**PROMPT**. Output each line from the one that contains "The height and width of the screenshot is (796, 1512)." to the final line of the data below, exactly, and include nothing else.
[[ RECORDS SUPPLIED open ]]
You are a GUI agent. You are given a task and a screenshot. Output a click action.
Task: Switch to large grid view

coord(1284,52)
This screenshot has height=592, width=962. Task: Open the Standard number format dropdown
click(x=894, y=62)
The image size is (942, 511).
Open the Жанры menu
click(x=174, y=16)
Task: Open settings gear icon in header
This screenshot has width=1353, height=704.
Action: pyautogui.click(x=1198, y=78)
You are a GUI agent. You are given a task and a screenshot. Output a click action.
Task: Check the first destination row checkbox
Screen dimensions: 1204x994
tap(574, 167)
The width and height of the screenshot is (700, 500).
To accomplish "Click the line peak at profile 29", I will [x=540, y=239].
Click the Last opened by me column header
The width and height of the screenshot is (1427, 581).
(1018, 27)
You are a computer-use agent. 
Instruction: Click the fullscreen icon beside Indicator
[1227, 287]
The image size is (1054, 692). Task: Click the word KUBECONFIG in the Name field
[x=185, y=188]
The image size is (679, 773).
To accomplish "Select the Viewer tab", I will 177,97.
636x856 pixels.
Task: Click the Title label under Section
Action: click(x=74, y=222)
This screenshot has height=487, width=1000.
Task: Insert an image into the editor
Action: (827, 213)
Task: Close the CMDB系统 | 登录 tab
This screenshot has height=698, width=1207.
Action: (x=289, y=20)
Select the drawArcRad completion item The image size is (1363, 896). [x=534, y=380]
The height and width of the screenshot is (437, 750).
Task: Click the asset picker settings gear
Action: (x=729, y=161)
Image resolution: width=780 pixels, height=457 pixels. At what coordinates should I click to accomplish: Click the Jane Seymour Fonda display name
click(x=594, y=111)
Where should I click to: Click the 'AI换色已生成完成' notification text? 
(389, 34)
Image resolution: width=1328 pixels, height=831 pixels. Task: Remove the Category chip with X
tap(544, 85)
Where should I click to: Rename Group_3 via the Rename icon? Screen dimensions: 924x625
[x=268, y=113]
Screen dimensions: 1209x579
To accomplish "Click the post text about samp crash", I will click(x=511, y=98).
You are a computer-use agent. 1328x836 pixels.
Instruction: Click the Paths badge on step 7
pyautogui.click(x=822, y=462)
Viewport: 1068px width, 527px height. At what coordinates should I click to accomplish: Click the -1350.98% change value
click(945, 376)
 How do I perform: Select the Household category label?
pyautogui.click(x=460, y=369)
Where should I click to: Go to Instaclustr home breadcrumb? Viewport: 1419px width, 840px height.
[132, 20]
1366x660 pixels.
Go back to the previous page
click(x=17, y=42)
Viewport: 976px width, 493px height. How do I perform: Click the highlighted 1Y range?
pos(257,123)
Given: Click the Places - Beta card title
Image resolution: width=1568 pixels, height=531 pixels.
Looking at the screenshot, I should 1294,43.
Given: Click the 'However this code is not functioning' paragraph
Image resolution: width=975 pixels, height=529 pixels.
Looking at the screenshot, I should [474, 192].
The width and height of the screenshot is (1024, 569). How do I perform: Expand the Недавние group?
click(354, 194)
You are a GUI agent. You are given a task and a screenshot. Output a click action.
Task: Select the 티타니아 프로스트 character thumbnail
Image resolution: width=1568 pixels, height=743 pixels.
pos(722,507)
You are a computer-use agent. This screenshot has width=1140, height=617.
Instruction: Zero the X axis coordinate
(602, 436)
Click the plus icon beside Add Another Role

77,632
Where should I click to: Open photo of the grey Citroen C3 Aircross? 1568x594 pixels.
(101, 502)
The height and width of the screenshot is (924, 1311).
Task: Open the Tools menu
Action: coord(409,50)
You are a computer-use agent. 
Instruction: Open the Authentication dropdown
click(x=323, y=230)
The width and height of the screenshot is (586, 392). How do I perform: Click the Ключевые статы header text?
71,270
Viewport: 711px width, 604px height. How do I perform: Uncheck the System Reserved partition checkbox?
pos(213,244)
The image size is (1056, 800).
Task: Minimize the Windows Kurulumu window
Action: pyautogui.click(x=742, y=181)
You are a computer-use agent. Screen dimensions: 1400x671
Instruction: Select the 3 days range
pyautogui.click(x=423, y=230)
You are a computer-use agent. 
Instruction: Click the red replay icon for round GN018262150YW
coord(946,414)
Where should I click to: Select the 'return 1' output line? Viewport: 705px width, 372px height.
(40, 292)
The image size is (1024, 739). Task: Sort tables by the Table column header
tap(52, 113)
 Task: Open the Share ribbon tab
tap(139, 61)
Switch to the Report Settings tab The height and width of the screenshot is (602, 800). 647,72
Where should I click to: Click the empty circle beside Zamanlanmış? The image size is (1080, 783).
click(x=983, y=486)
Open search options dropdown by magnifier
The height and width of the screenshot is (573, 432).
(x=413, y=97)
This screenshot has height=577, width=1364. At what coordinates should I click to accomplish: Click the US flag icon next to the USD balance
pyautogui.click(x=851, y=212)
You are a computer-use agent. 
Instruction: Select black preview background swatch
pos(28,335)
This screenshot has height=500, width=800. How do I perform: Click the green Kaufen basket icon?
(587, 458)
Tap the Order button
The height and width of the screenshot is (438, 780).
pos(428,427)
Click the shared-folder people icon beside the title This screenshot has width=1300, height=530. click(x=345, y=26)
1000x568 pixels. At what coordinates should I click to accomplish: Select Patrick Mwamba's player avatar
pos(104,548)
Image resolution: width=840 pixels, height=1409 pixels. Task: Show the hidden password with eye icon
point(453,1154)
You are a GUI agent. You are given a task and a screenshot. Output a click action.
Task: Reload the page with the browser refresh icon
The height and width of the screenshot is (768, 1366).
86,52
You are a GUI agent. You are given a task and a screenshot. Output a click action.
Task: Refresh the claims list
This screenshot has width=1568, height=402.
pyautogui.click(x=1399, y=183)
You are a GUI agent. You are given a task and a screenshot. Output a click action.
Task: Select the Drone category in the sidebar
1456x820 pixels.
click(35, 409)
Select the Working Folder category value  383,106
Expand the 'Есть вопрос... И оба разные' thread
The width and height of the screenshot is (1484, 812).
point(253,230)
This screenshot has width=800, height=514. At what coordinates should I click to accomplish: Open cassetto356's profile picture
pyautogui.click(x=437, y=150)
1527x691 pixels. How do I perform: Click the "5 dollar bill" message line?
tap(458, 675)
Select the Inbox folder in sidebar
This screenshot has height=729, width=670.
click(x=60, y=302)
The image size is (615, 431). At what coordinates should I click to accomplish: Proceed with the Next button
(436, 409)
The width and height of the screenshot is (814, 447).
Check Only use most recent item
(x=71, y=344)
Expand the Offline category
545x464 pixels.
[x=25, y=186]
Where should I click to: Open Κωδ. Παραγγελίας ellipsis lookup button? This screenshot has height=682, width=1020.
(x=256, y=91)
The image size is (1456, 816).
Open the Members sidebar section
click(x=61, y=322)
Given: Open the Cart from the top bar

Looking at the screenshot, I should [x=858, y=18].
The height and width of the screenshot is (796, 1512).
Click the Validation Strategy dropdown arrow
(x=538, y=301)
[[ RECORDS SUPPLIED closed ]]
**ANSWER TO THE PROBLEM**.
The height and width of the screenshot is (796, 1512).
Click the Validation Strategy dropdown arrow
(x=538, y=301)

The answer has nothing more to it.